___ Input data ___

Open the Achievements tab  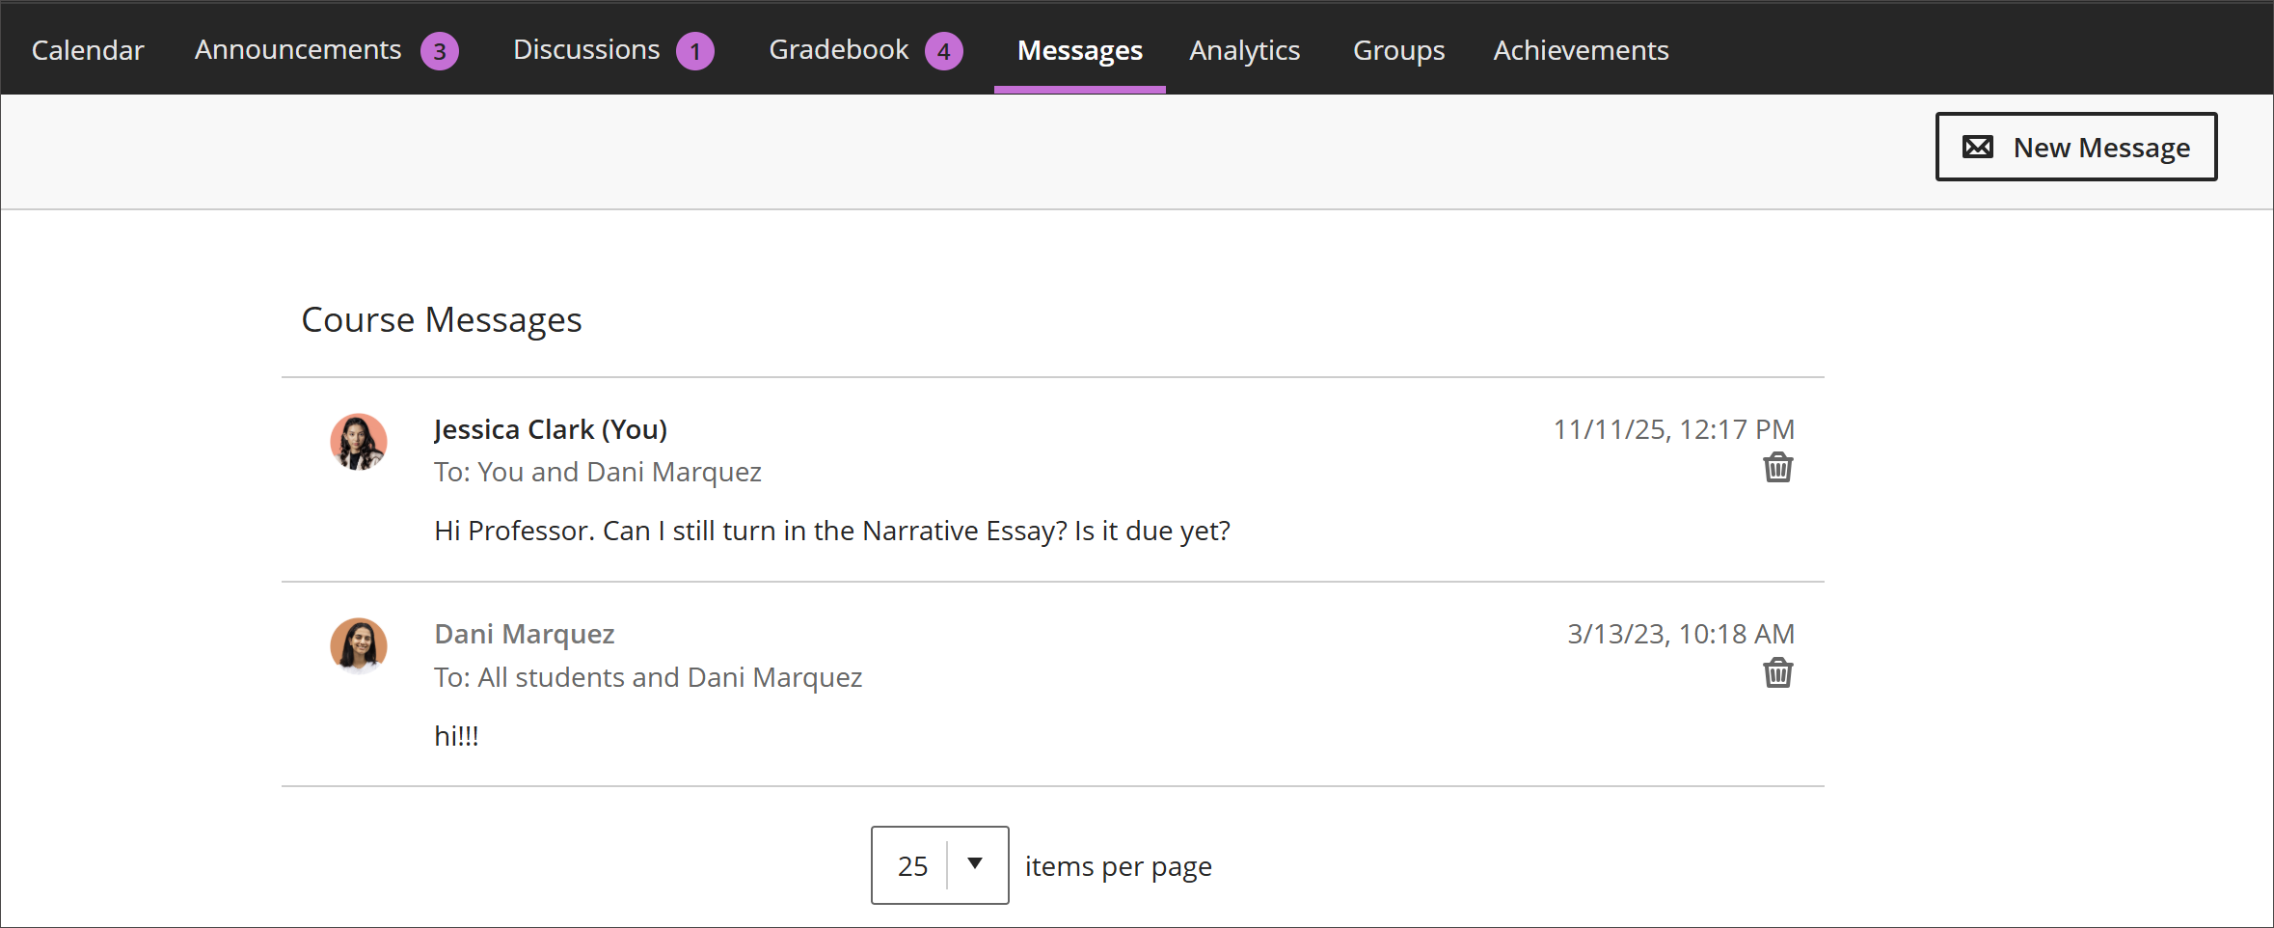click(1580, 50)
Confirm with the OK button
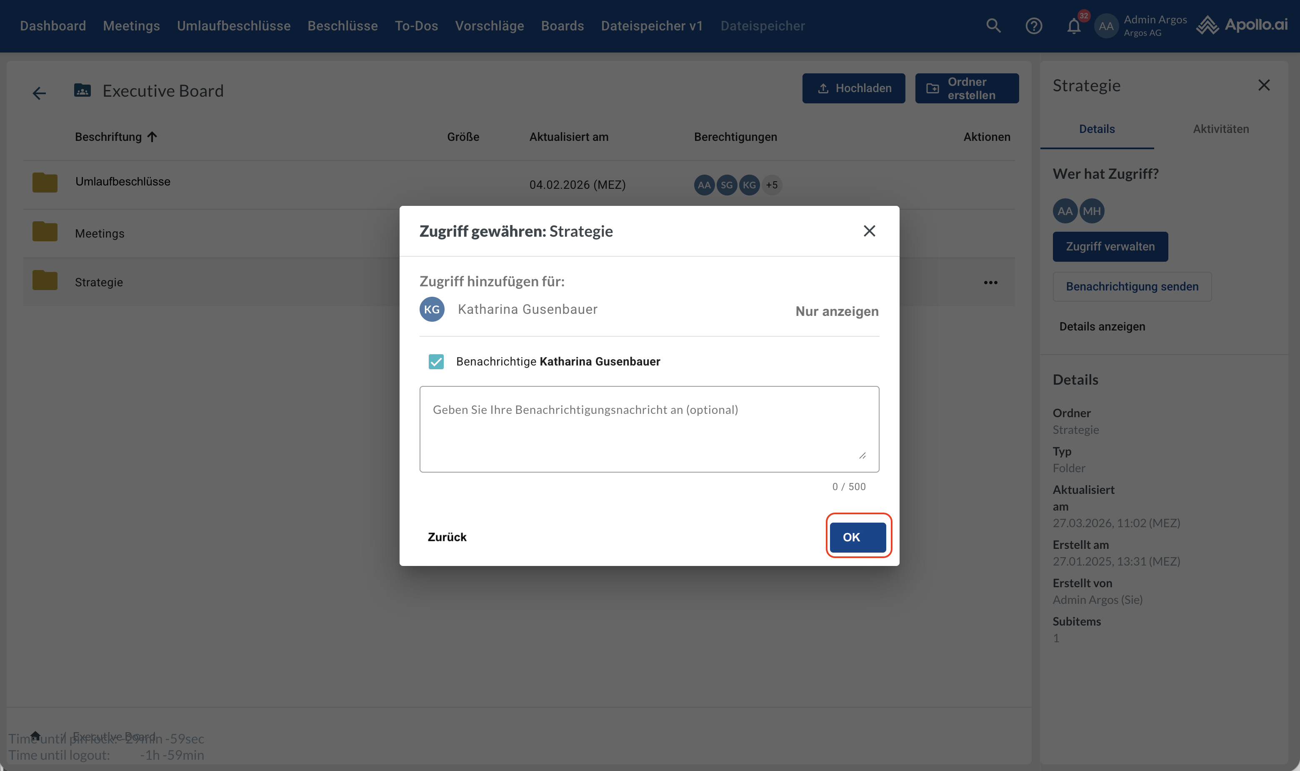Screen dimensions: 1300x771 [857, 537]
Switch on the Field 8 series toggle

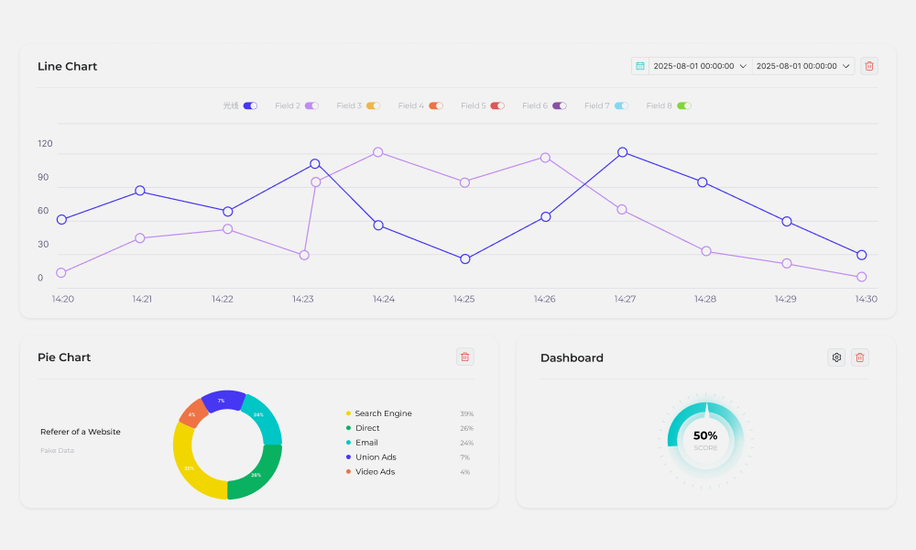(x=683, y=106)
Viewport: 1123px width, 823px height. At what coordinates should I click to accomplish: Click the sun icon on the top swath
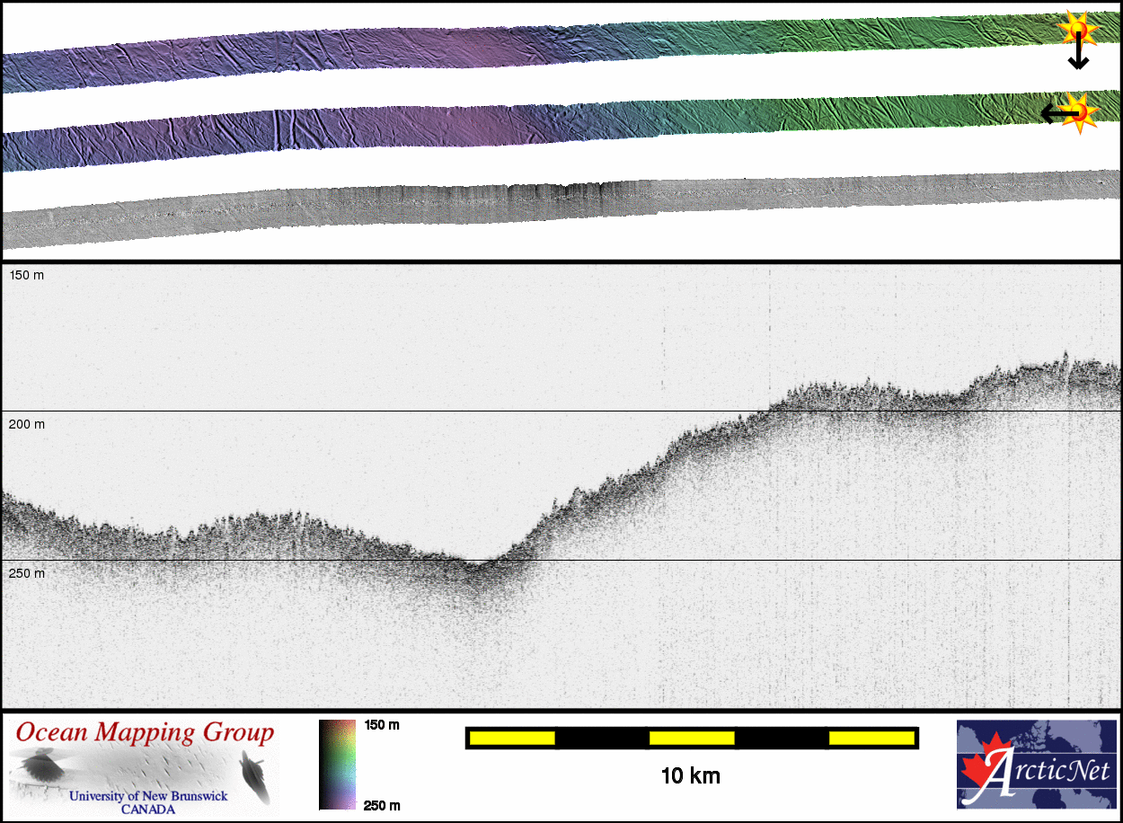tap(1078, 30)
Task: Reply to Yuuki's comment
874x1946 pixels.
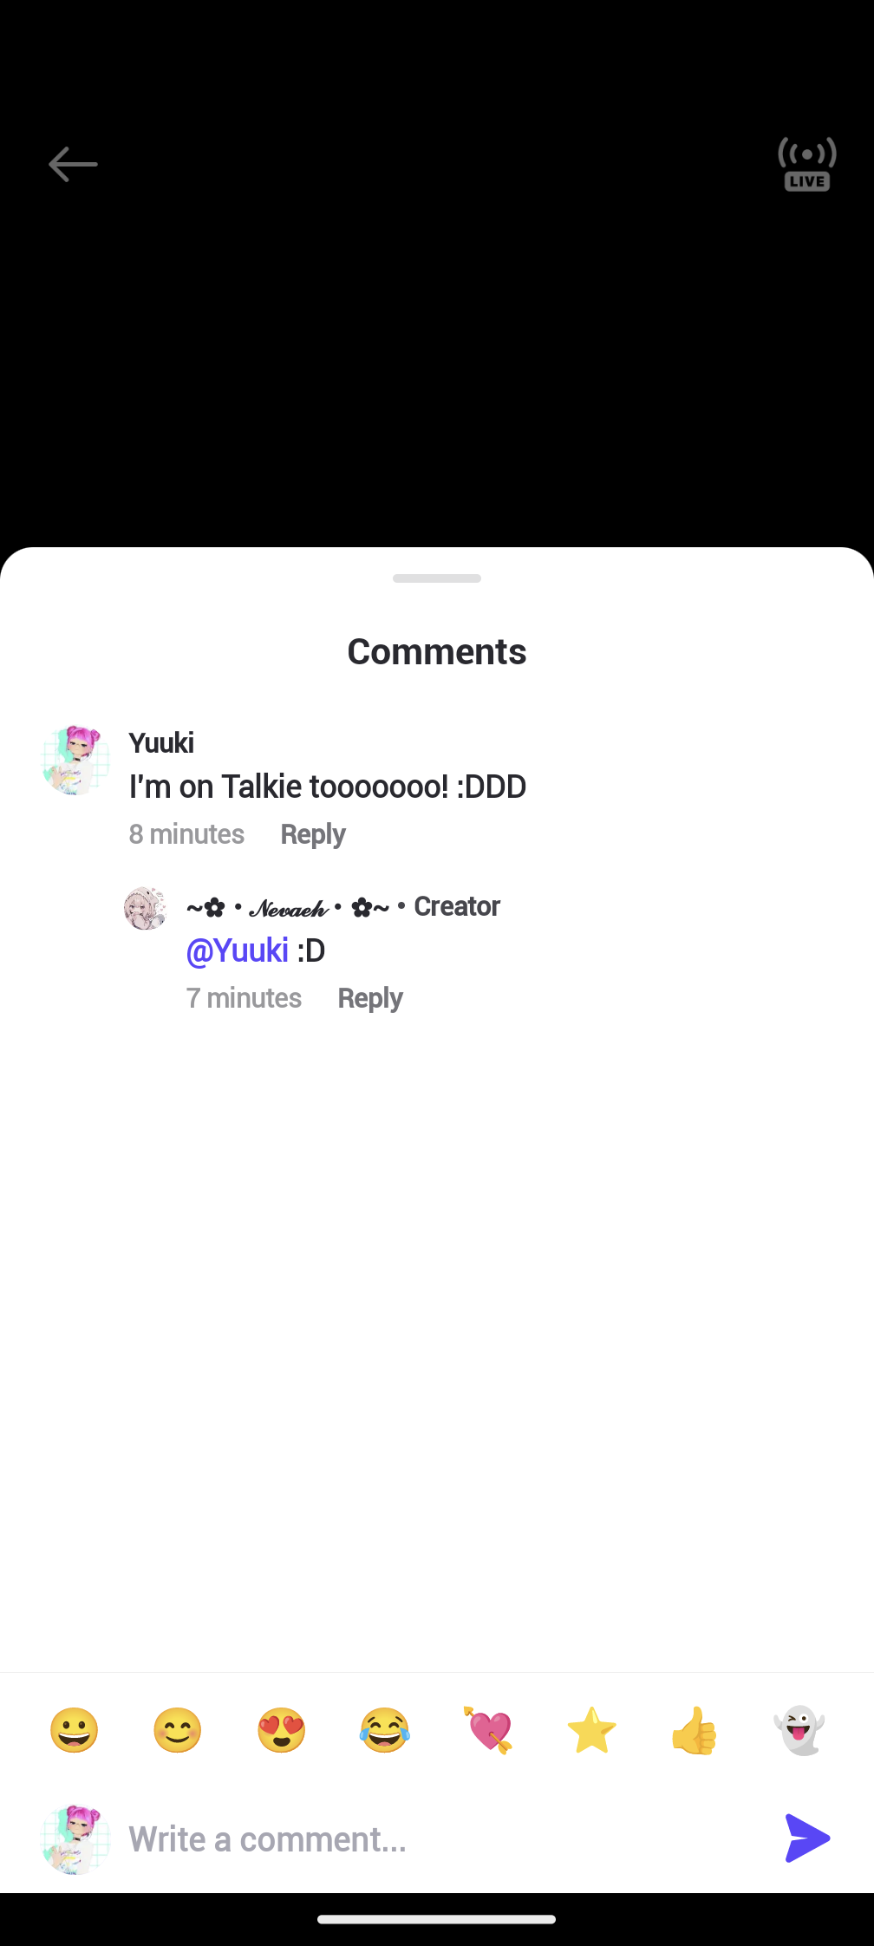Action: click(x=313, y=834)
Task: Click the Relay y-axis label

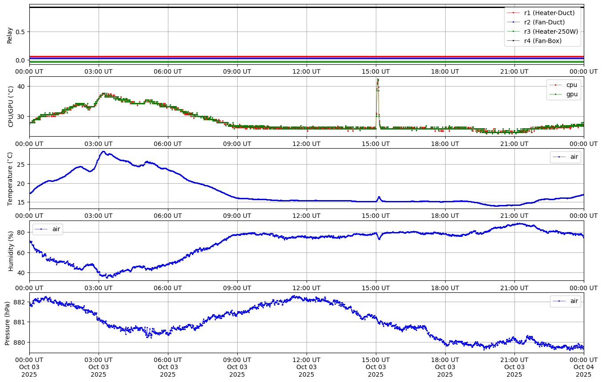Action: [9, 35]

___

Task prompt:
Copy out the data word for word, from the line containing "Viewport: 1123px width, 823px" through the last line. Leave the pictures out.

Result of this task:
Viewport: 1123px width, 823px height. At what coordinates should I click to accomplish: Click the sun icon on the top swath
tap(1078, 30)
Task: Reply to Yuuki's comment
874x1946 pixels.
Action: click(x=313, y=834)
Task: Click the Relay y-axis label

Action: [9, 35]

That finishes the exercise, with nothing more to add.